Apocalypse 9, 1-12

Que rendre à Celui qui nous sauve ?

Saint Anselme

Les Méditations, Troisième méditation, OC 5, p. 427s

 

          Seigneur, Toi qui as accepté la mort pour que je vive, comment me réjouir d’être libre, ne l’étant que par les liens ? De quelle qualité sera mon plaisir d’être sauvé, ne l’étant que par tes douleurs ? Comment jouir d’être en vie, ne l’étant que par ta mort ? Jouirai-je de tes souffrances  et de la cruauté de ceux qui te les ont infligées ? Tu n’aurais pas souffert et que, si Tu n’avais pas souffert, ces bienfaits ne me seraient pas bons ? Ou bien, si je m’infligeais de ces souffrances, comment me réjouirais-je de ces bienfaits qui furent le mobile de tes souffrances et qui ne seraient pas sans elles ? Mais il est vrai, la méchanceté de ces bourreaux n’a rien pu faire que sur ta permission spontanée, et Tu as souffert que ne l’ayant voulu par tendresse.
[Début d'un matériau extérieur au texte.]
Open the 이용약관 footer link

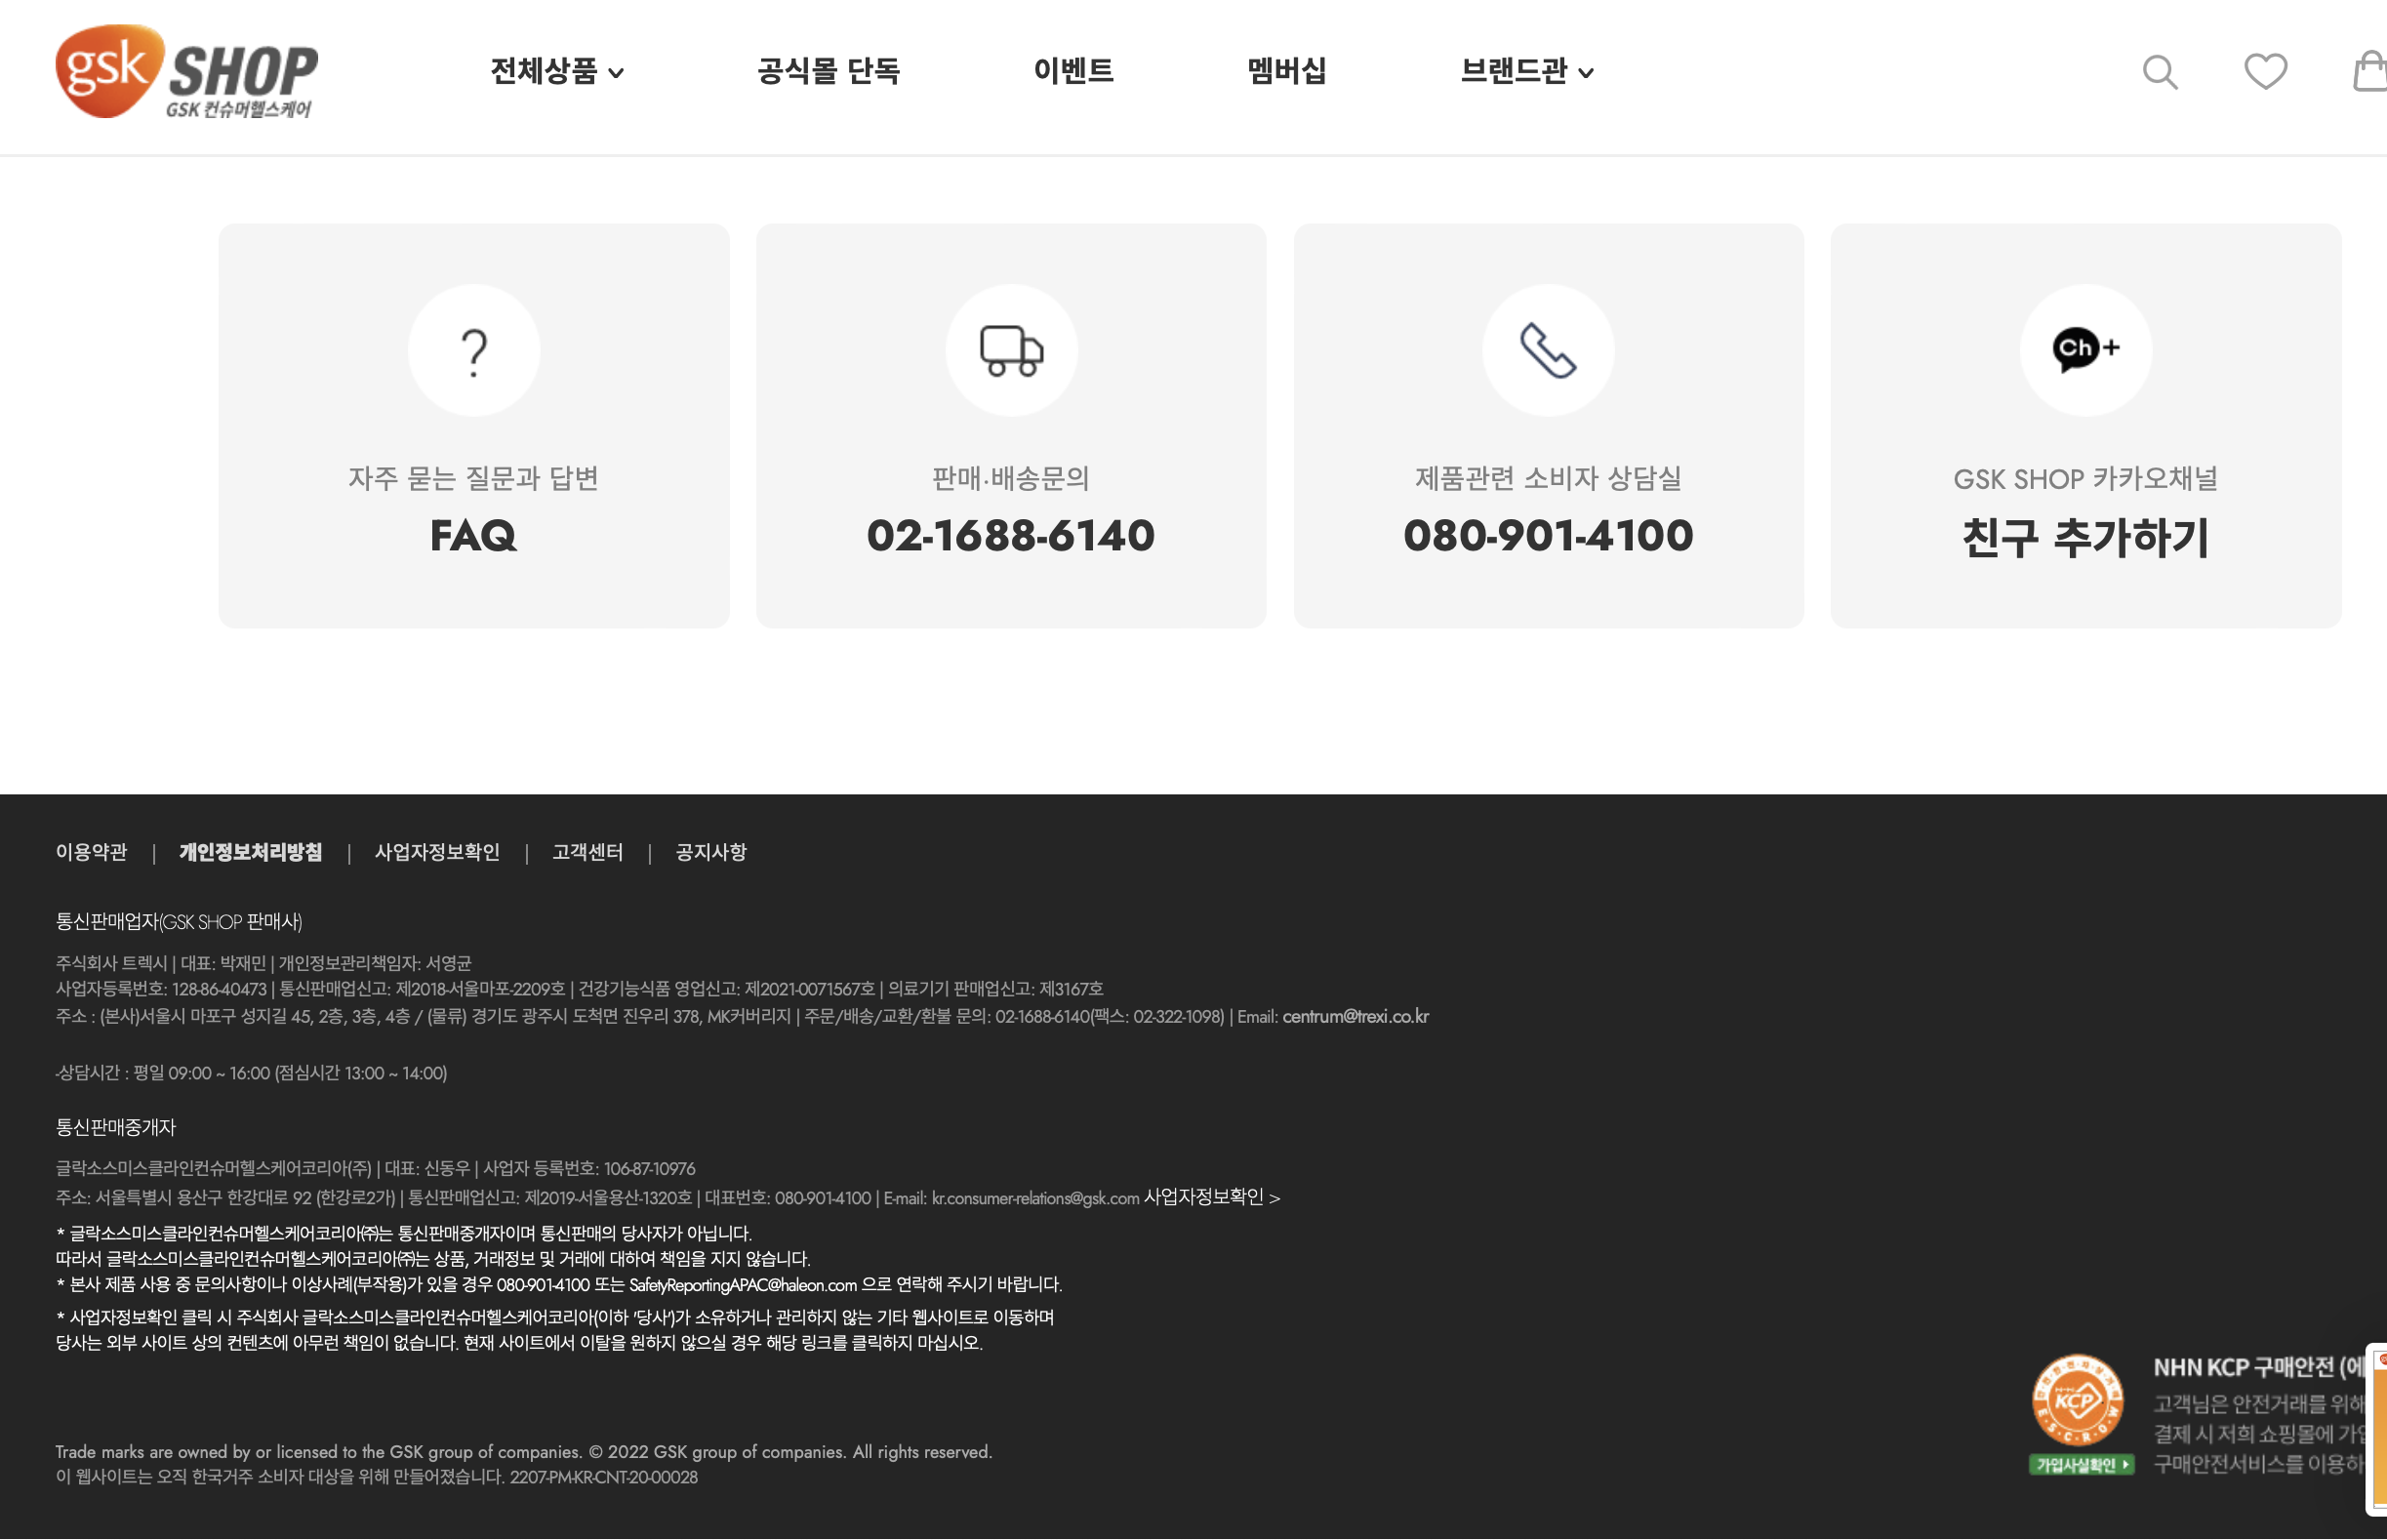(x=91, y=853)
Je dois donc exécrer leur cruauté, imiter par compassion ta mort et tes labeurs, aimer en rendant grâces ta volonté de tendresse, et ainsi exulter en toute sécurité des bienfaits qui me sont octroyés.

          Homme de rien, laisse donc leur cruauté au jugement de Dieu, et réfléchis à ce que tu dois à ton Sauveur. Considère ce qu’il en était de toi, et ce qui a été fait pour toi. Pense quel est celui qui l’a fait pour toi, de quel amour il est digne. Observe le besoin où tu es, et sa bonté. Vois quelles grâces tu vas rendre, et tout ce que tu dois à son amour. Tu étais dans les ténèbres, tu dévalais la pente surplombant le chaos de l’enfer d’où l’on ne revient pas. Un poids énorme, comme du plomb, pendu à ton cou, t’entraînait. Un fardeau important d’écrasait, d’invisibles ennemis t’attaquaient de tout leur élan. Ainsi étais-tu sans aucun secours et tu ignorais avoir été conçu et être né en cet état. Ô qu’en était-il de toi et à qui ces choses te ravissaient-elles ! Crains à t’en souvenir, tremble à y penser.

          Ô Seigneur Christ Jésus, quand j’étais en cet état, sans requête, sans opinion, Tu m’as éclairé comme un soleil, et Tu m’as montré tel que j’étais. Tu m’as pris sous ta garde pour que rien ne nuise à mon âme contre sa volonté. Or, voici : je n’ai pas encore adhéré à Toi comme Tu me l’as conseillé ; et pourtant, Tu n’as pas encore permis que je tombe en enfer. Mais Tu attends encore mon adhésion pour faire ce que Tu as promis.